It’s no secret I’m a big believer in the theory there was once a Martian civilization; a civilization now long gone. Not at all unlike what we see in the final moments of the 1968 movie, Planet of the Apes, the Martian landscape appears, to me, to be littered with evidence of what was once at least one or several sprawling cities, but all now rendered pulverized and flattened. And a civilization collapsed. In the movie, such a city would turn out to be New York, as the presence of a ruined and pummeled Statue of Liberty makes abundantly and graphically clear. That’s when Charlton Heston’s astronaut character, “Taylor,” learns to his sudden horror that he is not on a faraway world, after all, but on Earth, thousands of years after the human race has all but decimated our world and its people. There’s another parallel with that classic movie, too. It concerns one of the primary characters in Planet of the Apes, Dr. Zaius, the Minister of Science. He has spent much of his life terrified by the possible revealing of the true history of the ape planet. Namely, that we, the human race, came first and that, in terms of technology, we were once far ahead of the apes’ society. Zaius’s fear is that opening the equivalent of Pandora’s Box will cause chaos in the world of the apes. So, he takes the only option he thinks is viable: Zaius buries everything, just in case, even if he’s not fully sure of what went on before his civilization emerged.

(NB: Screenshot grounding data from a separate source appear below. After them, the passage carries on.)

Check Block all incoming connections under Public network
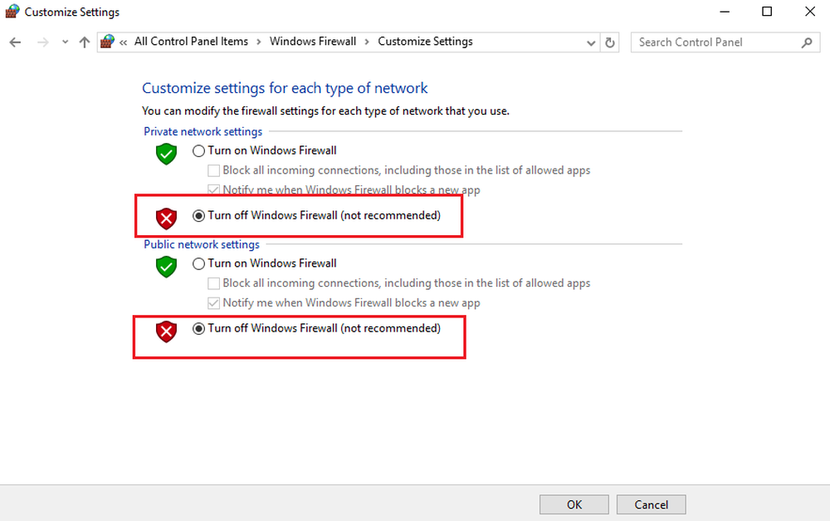 [x=214, y=283]
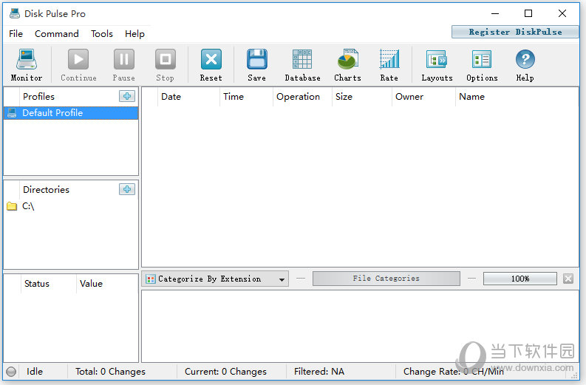Open the Database toolbar icon
The image size is (586, 385).
(x=302, y=64)
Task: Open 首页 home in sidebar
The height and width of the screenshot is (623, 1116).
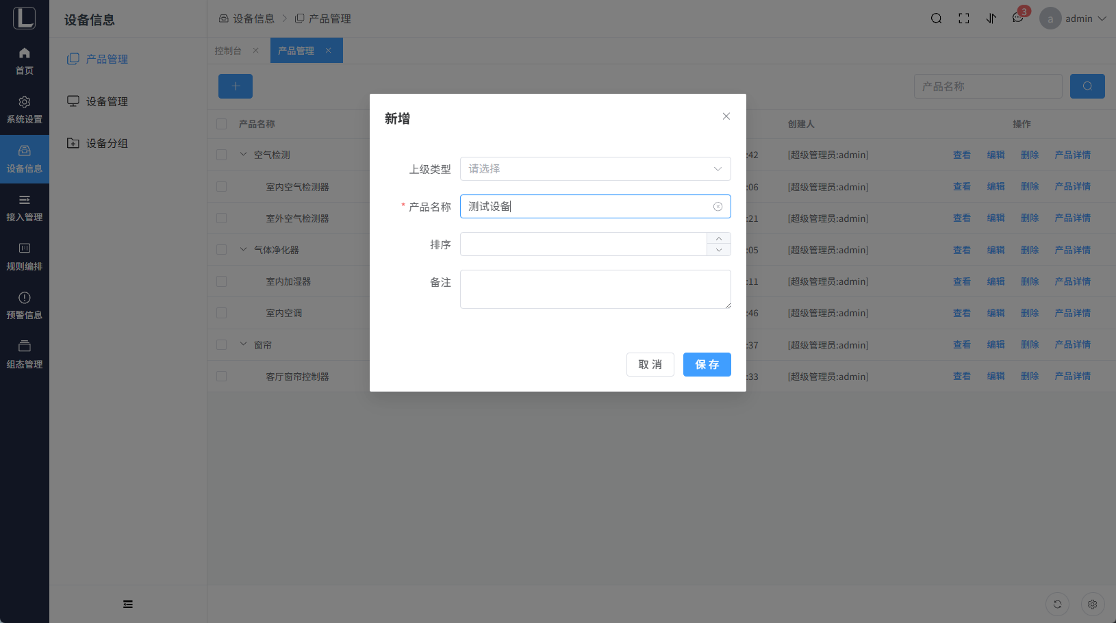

I sometimes ponder on the possibility that some of our scientists – not unlike Dr. Zaius in their mindsets – might be fearful of what the ramifications could be if history is changed by the opening of that aforementioned box. So, rather like the person who wakes up one morning and finds a lump under one of their armpits, and who refuses to go to the doctor for fear of what they might learn, the truth is ignored, with a hope that it will go away. But, it doesn’t go away. It just piles up more and more. Maybe, that’s how things are with NASA: a case of: “If we forget about the Face on Mars we won’t have to deal with it.” But, it’s clearly not going away. Nor are the many other anomalies that are scattered across the Red Planet. As a species, we are woefully unaware, and largely ignorant, of a series of incredibly ancient events that revolved around a nightmarish, irreversibly-collapsing Mars. And, of death on an almost incomprehensible scale for the Martians, most of them killed before they could flee their world for ours. When? Without doubt millennia ago – probably even way back further than that. Trying to place together a definitive, smooth timeline for when the Martians lived and died is impossible. At best, the timeline is absolutely chaotic in the extreme. As for that ignorance and unawareness I refer to above, in my view it’s solely due to the passage of time, to the distortion of incredible history to fanciful mythology, and to legend mutated into something that largely most people write-off as being just too good to be true.
When it comes to the scientific community, some are unwilling to address the mysteries of Mars in a fashion that just might have a potentially adverse bearing on their lofty, much-cherished reputations. Some, I suspect, are fearful of what they might find if they dare to go looking too closely: what we might call a skewed case of deliberate self-censorship. That point is something that also harks back to Planet of the Apes. As the movie comes to its chilling, unforgettable ending, Dr. Zaius cautions Charlton Heston’s character, Taylor, with these words: “Don’t look for it, Taylor. You may not like what you find.”